Veröffentlicht am 30.10.2025 um 09:00 Uhr – Lesedauer: 

Rom ‐ Drei Tage debattierten Fachleute in Rom über einen Text, der vor 60 Jahren das Verhältnis der katholischen Kirche zu anderen Religionen revolutionierte. Neben Spannungen gab es viel Übereinstimmung und neue Erkenntnisse.

  • Teilen:

60 Jahre nach Veröffentlichung des Textes "Nostra aetate" über das Verhältnis der katholischen Kirche zu anderen Religionen haben Fachleute unterschiedlicher Glaubensgemeinschaften das Dokument als Meilenstein im Dialog der Religionen gewürdigt. In einem dreitägigen Fachkongress, der am Mittwochabend endete, diskutierten Vertreter des Islam, des Judentums und mehrerer ostasiatischer Religionen mit christlichen Theologen über den aktuellen Stand und die Zukunft des interreligiösen Dialogs.

Der Auftakt der Tagung an der Päpstlichen Universität Gregoriana war überschattet von Ausführungen des in Neapel lehrenden Theologen Mario Imperatori. Er hatte eine Parallele zwischen der Schoah und dem Vorgehen der israelischen Truppen im Gaza-Streifen behauptet und damit erzürnte Reaktionen jüdischer Teilnehmer provoziert.

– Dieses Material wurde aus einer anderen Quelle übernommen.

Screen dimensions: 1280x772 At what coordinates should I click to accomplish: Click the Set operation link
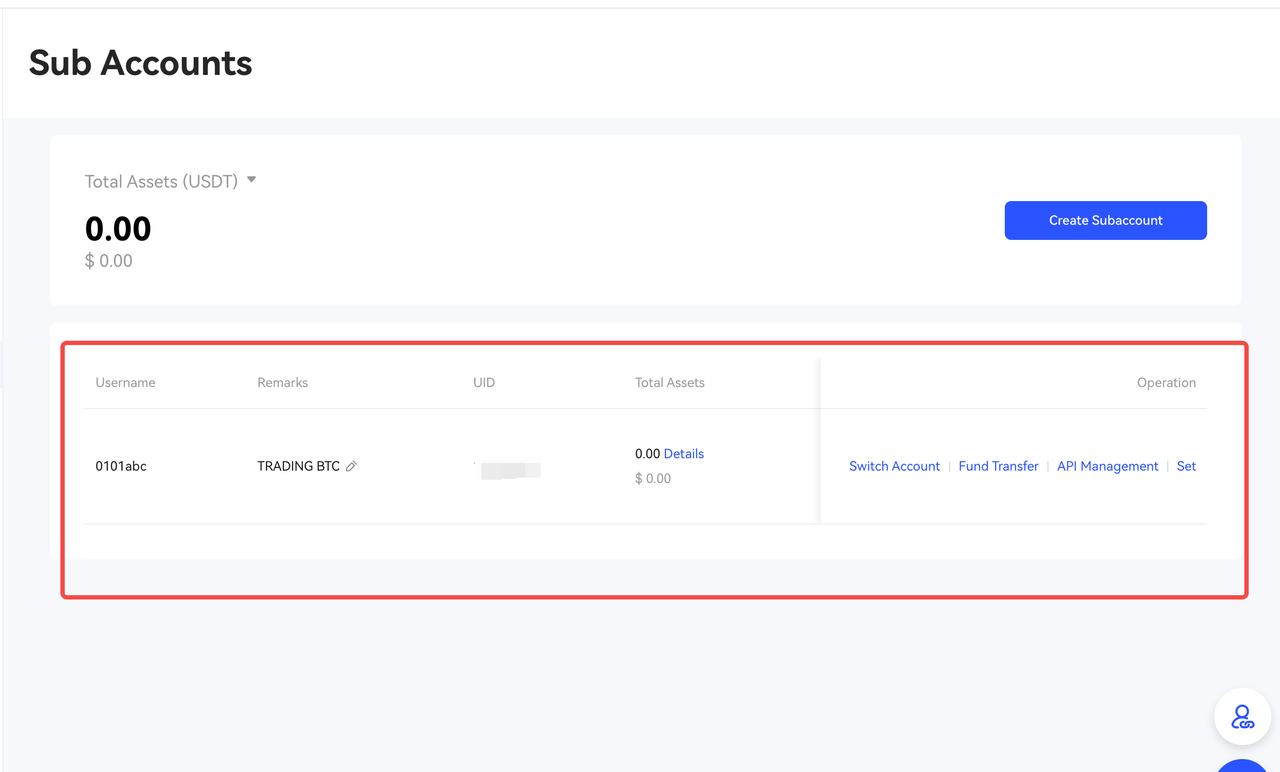(1186, 467)

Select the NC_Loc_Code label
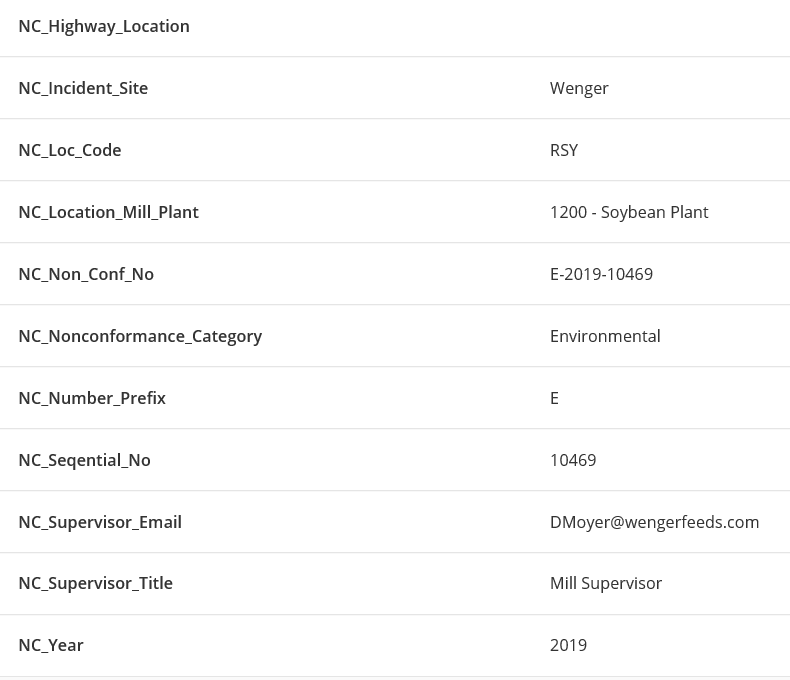(70, 150)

Distanzierung von abwegigen Thesen

Nachdem sich bereits die Tagungsleitung davon distanziert hatte, griff der in Salzburg lehrende Theologe Gregor Maria Hoff den Eklat am letzten Tag des Kongresses abermals auf und distanzierte sich von Imperatoris Thesen. In der folgenden Debatte spielten diese keine Rolle mehr.

Mehrere jüdische Gelehrte würdigten "Nostra aetate" als bis heute höchst wirksam für den Dialog der Religionen. Noam Marans vom American Jewish Comitee erklärte, dass seither auch der Dialog zwischen anderen Glaubensgemeinschaften und dem Judentum Fortschritte gemacht habe. Die Tatsache, dass der Text kurz und streckenweise "eher nebulös" sei, habe paradoxerweise dessen Wirksamkeit beflügelt. Er hoffe, dass auch die jüdisch-islamischen Beziehungen sich künftig wieder zum Guten wenden würden.

Ansporn auch für Protestanten

Als protestantischer Theologe betonte Axel Töllner (Neuendettelsau), dass "Nostra aetate" auch die Kirchen der Reformation in ihrem Verhältnis zum Judentum positiv beeinflusst habe. Wegen der Zersplitterung der protestantischen Kirchen habe es dort aber trotz vieler positiver Ansätze keinen vergleichbaren "Nostra-aetate-Moment" gegeben. Der Text des Dokuments sei für Protestanten bis heute eine Herausforderung.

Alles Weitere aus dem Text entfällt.